A journey into a world you have never known: A COVID-19 diary from a young virologist in Austria.
“As Franklin P Jones said, experience is the marvelous thing that enables you to recognize a mistake when you make it again.
What has happened with the spread of SARS-CoV must not be allowed to happen again …”
(Zhong N, Zeng G. 2006, BMJ.;333(7564):389–391.)
January 23, 2020
Wuhan is under lockdown. As a new member of the Bergthaler Lab interested in antiviral immune responses and chronic viral hepatitis, I am participating in the Kick-off Meeting of INITIATE, a network to train young researchers in antiviral immunometabolism. We are having exciting discussions on viruses, even coronaviruses—all without knowing that the world as we know it will change in the blink of an eye, for years to come.
February 23, 2020
I was born in Hungary after the collapse of the communist regime. My life was built on belief in the future. Part of our culture in Europe is trust. Trust that we orchestrate our own lives, and that circumstances will allow us to become whatever we want to be, if we work hard enough for it. That, unlike my grandmother, I can choose my path and there is nothing to threaten the world, as I know it. I can only explain my blind optimism during these early days with this belief.

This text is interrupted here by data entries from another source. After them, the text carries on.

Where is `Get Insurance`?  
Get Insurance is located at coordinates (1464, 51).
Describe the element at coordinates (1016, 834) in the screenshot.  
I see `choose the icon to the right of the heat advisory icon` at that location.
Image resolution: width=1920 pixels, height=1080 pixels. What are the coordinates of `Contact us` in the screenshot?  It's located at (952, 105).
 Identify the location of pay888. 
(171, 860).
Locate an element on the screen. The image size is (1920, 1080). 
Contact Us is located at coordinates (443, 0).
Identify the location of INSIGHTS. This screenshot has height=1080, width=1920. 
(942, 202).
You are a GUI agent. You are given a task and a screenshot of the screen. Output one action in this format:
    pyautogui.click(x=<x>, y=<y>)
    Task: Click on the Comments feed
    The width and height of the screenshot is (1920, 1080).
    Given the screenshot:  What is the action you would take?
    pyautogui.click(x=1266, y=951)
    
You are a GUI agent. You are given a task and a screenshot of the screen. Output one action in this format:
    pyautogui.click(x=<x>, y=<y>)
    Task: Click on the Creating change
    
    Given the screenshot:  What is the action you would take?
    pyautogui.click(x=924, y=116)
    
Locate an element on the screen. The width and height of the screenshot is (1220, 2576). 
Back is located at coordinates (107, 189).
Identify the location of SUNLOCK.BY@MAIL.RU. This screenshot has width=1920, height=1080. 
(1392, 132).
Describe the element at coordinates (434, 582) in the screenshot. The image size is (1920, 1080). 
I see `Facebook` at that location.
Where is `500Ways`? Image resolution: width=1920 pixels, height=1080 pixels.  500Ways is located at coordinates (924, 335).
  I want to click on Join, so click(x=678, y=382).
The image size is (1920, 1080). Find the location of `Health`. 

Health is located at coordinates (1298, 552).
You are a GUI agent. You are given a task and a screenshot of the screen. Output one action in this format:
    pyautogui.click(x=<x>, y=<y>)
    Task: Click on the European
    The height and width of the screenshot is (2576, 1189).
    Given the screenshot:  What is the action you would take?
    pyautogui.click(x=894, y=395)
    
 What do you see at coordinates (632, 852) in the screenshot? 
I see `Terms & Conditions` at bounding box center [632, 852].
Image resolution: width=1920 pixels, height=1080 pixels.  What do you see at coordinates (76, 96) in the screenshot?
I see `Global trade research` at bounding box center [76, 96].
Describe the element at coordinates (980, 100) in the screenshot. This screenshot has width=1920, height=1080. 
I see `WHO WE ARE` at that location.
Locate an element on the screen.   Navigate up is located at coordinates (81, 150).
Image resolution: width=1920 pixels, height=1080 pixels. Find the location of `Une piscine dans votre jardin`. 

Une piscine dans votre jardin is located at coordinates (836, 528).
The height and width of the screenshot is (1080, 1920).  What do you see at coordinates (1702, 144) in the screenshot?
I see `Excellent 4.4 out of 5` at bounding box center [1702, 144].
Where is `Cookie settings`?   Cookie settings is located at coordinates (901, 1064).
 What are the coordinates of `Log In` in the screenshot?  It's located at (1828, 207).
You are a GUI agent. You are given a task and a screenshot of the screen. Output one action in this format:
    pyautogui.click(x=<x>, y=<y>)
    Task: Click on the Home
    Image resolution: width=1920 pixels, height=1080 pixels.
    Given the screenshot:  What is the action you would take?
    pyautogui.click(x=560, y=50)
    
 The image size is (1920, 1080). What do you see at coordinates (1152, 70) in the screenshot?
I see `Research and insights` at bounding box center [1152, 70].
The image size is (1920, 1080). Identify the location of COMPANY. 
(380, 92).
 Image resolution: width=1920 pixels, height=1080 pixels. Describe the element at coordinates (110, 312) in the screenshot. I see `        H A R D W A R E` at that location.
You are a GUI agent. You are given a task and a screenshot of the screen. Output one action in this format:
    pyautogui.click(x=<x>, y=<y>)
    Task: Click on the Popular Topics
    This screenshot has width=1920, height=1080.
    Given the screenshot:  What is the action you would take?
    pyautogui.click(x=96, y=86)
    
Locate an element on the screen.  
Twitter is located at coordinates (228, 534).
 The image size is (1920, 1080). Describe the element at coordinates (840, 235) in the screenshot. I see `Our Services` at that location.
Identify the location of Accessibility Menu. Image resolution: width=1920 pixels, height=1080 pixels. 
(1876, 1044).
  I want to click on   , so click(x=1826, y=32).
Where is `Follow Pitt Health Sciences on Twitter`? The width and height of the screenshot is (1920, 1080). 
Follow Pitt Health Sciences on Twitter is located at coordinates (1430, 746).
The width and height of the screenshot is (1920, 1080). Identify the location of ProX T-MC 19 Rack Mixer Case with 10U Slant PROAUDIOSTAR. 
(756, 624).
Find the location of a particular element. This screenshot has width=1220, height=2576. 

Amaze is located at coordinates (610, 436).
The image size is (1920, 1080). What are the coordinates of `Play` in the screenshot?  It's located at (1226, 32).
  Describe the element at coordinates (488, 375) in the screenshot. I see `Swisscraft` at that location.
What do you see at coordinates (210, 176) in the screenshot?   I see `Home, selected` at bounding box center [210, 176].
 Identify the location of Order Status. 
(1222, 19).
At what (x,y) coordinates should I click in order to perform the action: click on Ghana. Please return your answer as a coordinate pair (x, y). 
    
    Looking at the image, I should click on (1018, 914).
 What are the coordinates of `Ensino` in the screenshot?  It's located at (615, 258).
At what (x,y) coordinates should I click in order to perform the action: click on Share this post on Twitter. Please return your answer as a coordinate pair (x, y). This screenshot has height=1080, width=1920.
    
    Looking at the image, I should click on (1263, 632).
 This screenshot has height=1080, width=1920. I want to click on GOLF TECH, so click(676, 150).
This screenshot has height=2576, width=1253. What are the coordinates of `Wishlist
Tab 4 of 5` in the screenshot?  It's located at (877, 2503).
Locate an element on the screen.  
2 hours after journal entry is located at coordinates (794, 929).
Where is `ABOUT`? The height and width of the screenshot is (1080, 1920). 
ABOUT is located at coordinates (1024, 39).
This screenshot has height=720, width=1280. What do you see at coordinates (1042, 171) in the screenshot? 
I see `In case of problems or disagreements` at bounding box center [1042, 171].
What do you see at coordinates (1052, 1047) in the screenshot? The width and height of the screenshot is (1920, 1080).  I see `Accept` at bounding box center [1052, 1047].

In the last three days, almost 150 COVID-19 cases were diagnosed in Northern Italy. I still believed that, with strict quarantine measures, we would win over this virus and will later discuss the success story of how we eradicated SARS-CoV and SARS-CoV-2. Little did I know that it would become a very different kind of success story: the story of the virus that made it! While Wuhan appeared to be winning its battle, by reducing the number of newly confirmed infections to double digits, in Europe, it was the calm before the storm.
February 25, 2020
Austria confirmed the first two cases of COVID-19. A picture of a random guy in Tyrol wearing a gas mask while buying entire pallets of instant noodles went viral on the internet. That day, I stopped believing. On the weekend, we were dancing like it was our last party. And it was. For who knows how long.
March 10, 2020
10,149 confirmed cases in Italy next door. This quickly escalated. Austria, counting 182 cases, only now suspends all travels from Italy. Events are getting cancelled to slow down the pace of spreading of the virus. The marathon has started. Birds are chirping on my balcony in the morning sunshine, not afraid to face the unknown.
March 13, 2020
All seminars are cancelled. Schools, shops, bars and restaurants are closing, and we are asked to stay home. Suddenly, for the first time in my life, tomorrow becomes uncertain. Austria was early in implementing these measures, with only 504 confirmed cases in the country. This served as a good example for other nations, and, along with restrictions about leaving home announced on March 15th, excessive testing and the cooperation of Austrians, these measures proved effective in the short term. From around 1,000 confirmed cases at the beginning of the curfew, Austria needed 16 days to exceed 10,000 on April 1st, while Spain achieved the same increase in 8, Italy in 10, France in 11, and Switzerland in 13 days. Due to these measures, we managed not to overwhelm the healthcare system in the spring of 2020, never exceeding 9200 active COVID-19 cases at a time.
April 4, 2020
Three weeks of home office, zero hugs and zero mouse intravenous injections. Instead, nine online meetings, an exponentially increasing time spent looking at exponential curves, tons of questions that I answered about seasonality, clinical trials, masks or drugs, and countless papers read about SARS coronaviruses… On this beautiful spring day, Austria finally counted fewer diseased persons than the day before.
April 6, 2020
The long-awaited good news is announced by the government. Reopening of shops after Easter. I feel very focused and emotionally stable these days, but reading this, I am not sure whether to laugh or cry. We won the battle, but not the war. Austria is now ready to restart after the frozen spring of 2020. With compulsory masks and discipline, can we save lives and the economy at the same time?
I believe that although our world has changed in the blink of the eye, and uncertainty is the new black, we cannot lose the trust we grew up with. It is what makes our society run. Trust that there will be toilet paper in the shop tomorrow. Trust that decision makers do their best, and that following the rules is for the sake of all of us. Trust that others also understand this and follow the rules. We need this trust because pointing fingers and making up conspiracy theories will not bring us any further. We are all together in this.
I can be grateful, even if it comes with sacrifices, to witness the unique times when epidemiology is day-to-day life and not textbook knowledge.